In some embodiments, certain aspects of the techniques described above can implemented by one or more processors of a processing system executing software. The software comprises one or more sets of executable instructions stored or otherwise tangibly embodied on a non-transitory computer readable storage medium. The software can include the instructions and certain data that, when executed by the one or more processors, manipulate the one or more processors to perform one or more aspects of the techniques described above. The non-transitory computer readable storage medium can include, for example, a magnetic or optical disk storage device, solid state storage devices such as Flash memory, a cache, random access memory (RAM) or other non-volatile memory device or devices, and the like. The executable instructions stored on the non-transitory computer readable storage medium can be in source code, assembly language code, object code, or other instruction format that is interpreted or otherwise executable by one or more processors. Note that not all of the activities or elements described above in the general description are required, that a portion of a specific activity or device may not be required, and that one or more further activities can be performed, or elements included, in addition to those described. Still further, the order in which activities are listed are not necessarily the order in which they are performed. Also, the concepts have been described with reference to specific embodiments. However, one of ordinary skill in the art appreciates that various modifications and changes can be made without departing from the scope of the present disclosure as set forth in the claims below. Accordingly, the specification and figures are to be regarded in an illustrative rather than a restrictive sense, and all such modifications are intended to be included within the scope of the present disclosure.

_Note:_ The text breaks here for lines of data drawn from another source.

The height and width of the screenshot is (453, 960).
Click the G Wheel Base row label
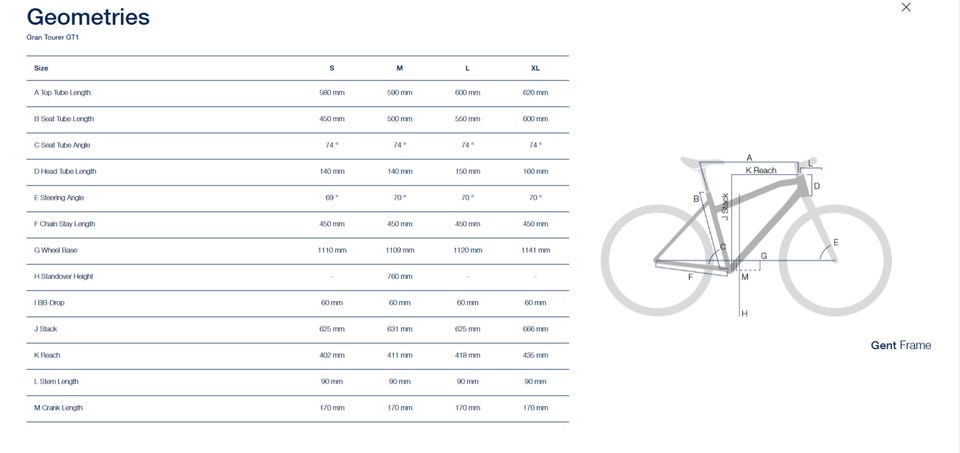(56, 250)
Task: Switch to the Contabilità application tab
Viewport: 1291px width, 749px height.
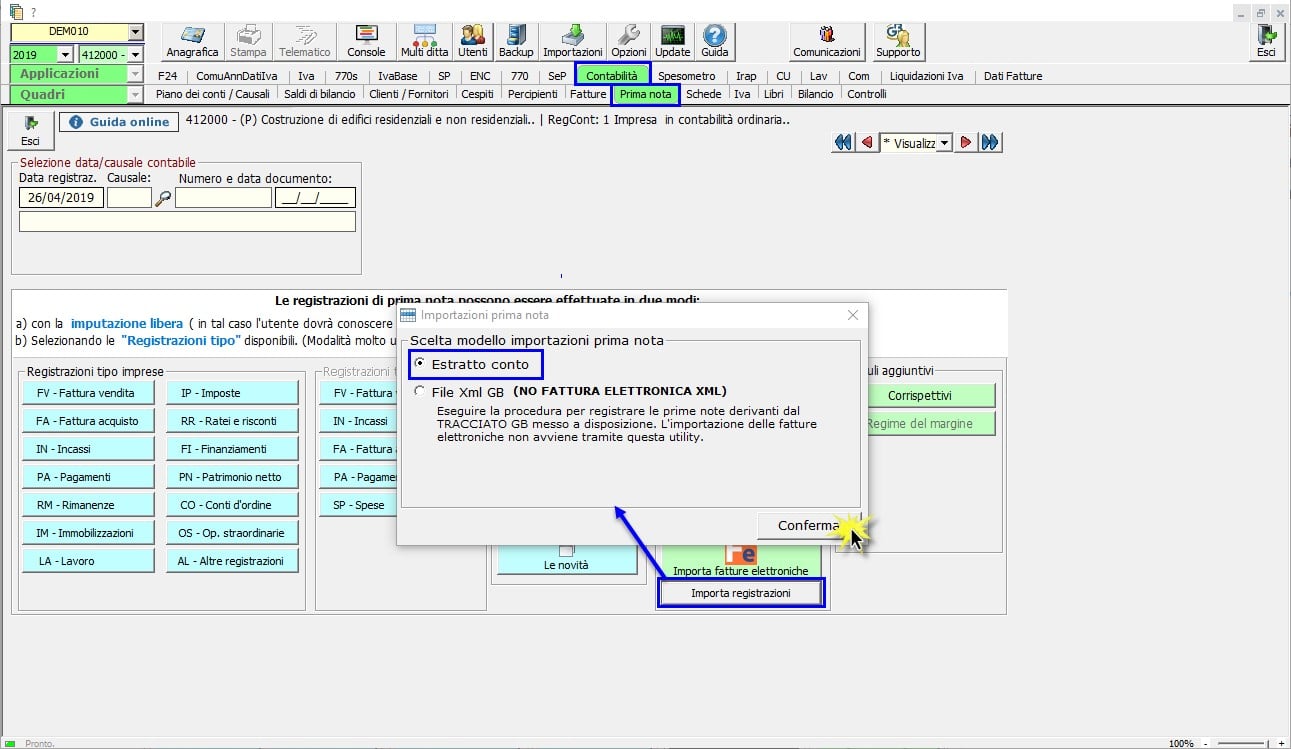Action: pos(611,76)
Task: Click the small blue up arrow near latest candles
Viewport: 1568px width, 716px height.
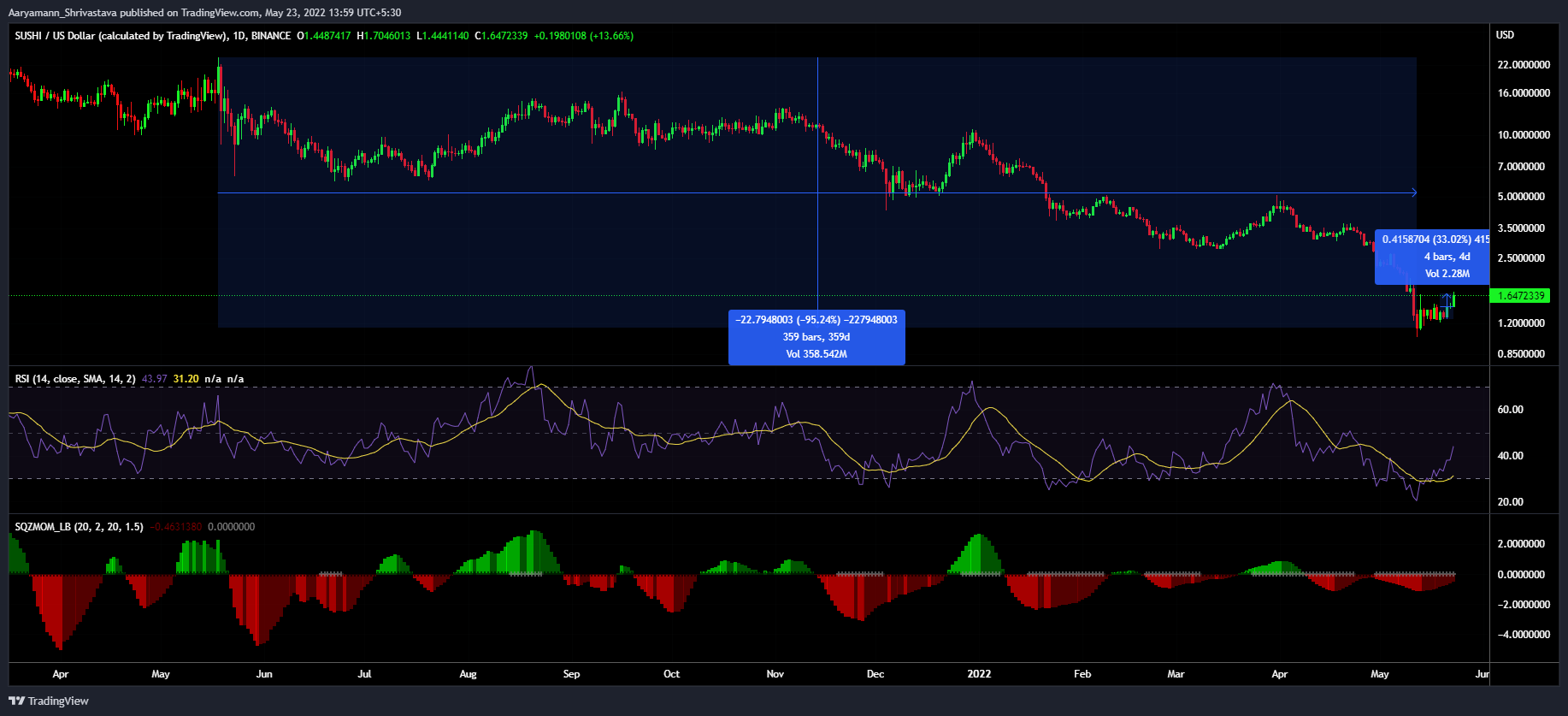Action: (1447, 299)
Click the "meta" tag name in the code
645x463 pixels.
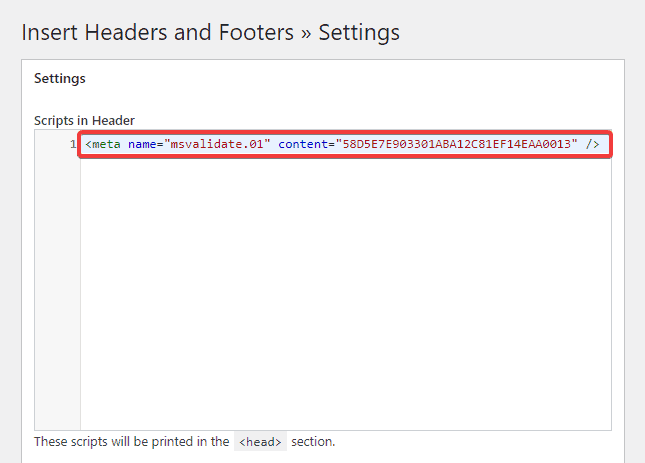pyautogui.click(x=107, y=145)
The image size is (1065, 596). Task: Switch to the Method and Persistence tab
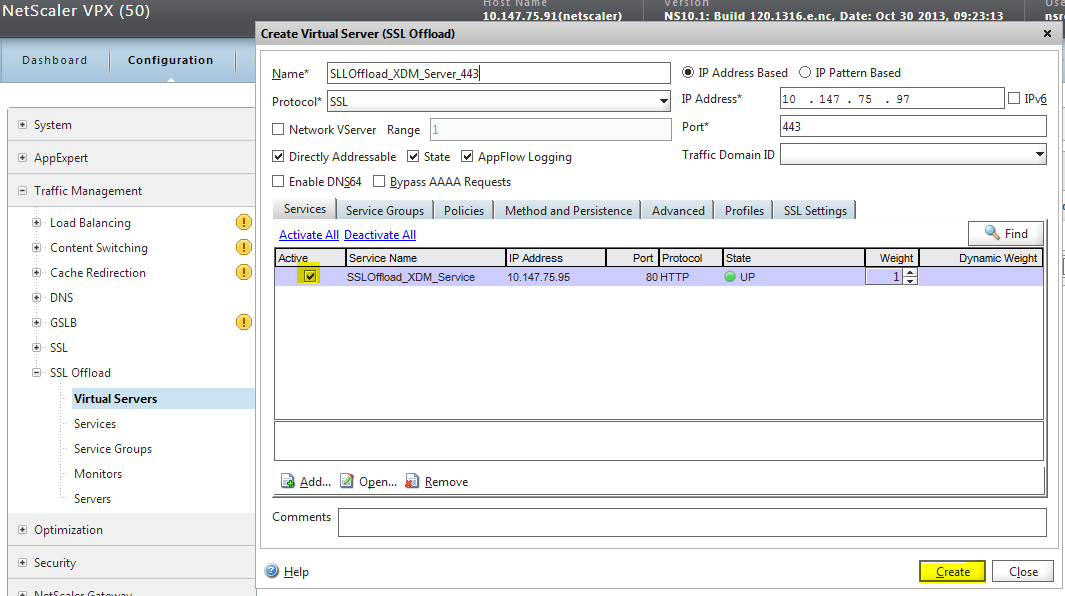point(568,211)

Benefits, other advantages, and solutions to problems have been described above with regard to specific embodiments. However, the benefits, advantages, solutions to problems, and any feature(s) that may cause any benefit, advantage, or solution to occur or become more pronounced are not to be construed as a critical, required, or essential feature of any or all the claims. Moreover, the particular embodiments disclosed above are illustrative only, as the disclosed subject matter may be modified and practiced in different but equivalent manners apparent to those skilled in the art having the benefit of the teachings herein. No limitations are intended to the details of construction or design herein shown, other than as described in the claims below. It is therefore evident that the particular embodiments disclosed above may be altered or modified and all such variations are considered within the scope of the disclosed subject matter. Accordingly, the protection sought herein is as set forth in the claims below.